Adequate housing is a human right. A home is the center of our social, emotional and sometimes economic lives — a place to live in peace, security and dignity. It is important to have affordable housing in our area so the people who work here and desire good schools and parks, and safe surroundings for their children are able to access these things. Our Social Justice Team spoke out in support of Crescent Place, a 40-unit, mixed-income housing complex on Rand Road, which opened in Arligton Heights in 2022.
It is also important to provide supportive housing for underserved people with mental and physical challenges. We worked closely with The Task Force, North and Northwest Suburban Supportive Housing for Individuals with Mental Illness, to secure approval from the Village Board for the building of Heart’s Place, a privately owned and operated 18 unit permanent supportive housing community with one and two-bedroom apartments in Arlington Heights.
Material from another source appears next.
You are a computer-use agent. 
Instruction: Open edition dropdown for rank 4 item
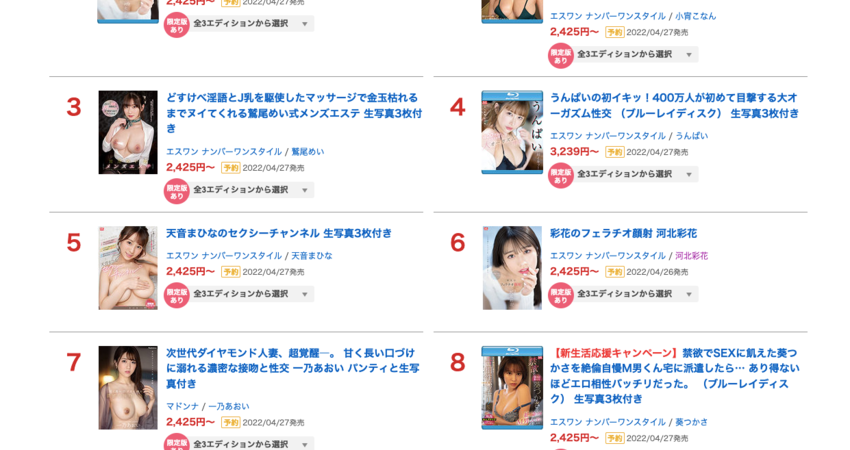point(635,174)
Ribbon cutting for Heart’s Place, Arlington Heights’ first supportive housing facility. Using the scissors are (from left): Hugh Brady, The Task Force, North and Northwest Suburban Supportive Housing for Individuals with Mental Illness; Richard Koenig, Housing Opportunity Development Corp.; Arlington Heights Mayor Tom Hayes; and Jessica Berzac, UP Holdings Development. Southminster members were active in encouraging the Village Board’s approval for the facility.
Linda Waycie, co-chair of the Faith in Action team, has worked tirelessly to bring supportive housing to the Northwestern Suburbs.
Our Social Justice team also helped turn out support for the Village Board’s approval of Shelter Inc.’s new Transitional Living Program site in Arlington Heights. This is a home for male youths under guardianship by DCFS who are between the ages of 17.50 and 21 and are aging out of the welfare system.
We will continue to fight for affordable, supportive and transitional housing for all who need it.
“Woe to those who make unjust laws, to those who issue oppressive decrees, to deprive the poor of their rights and withhold justice from the oppressed of my people.”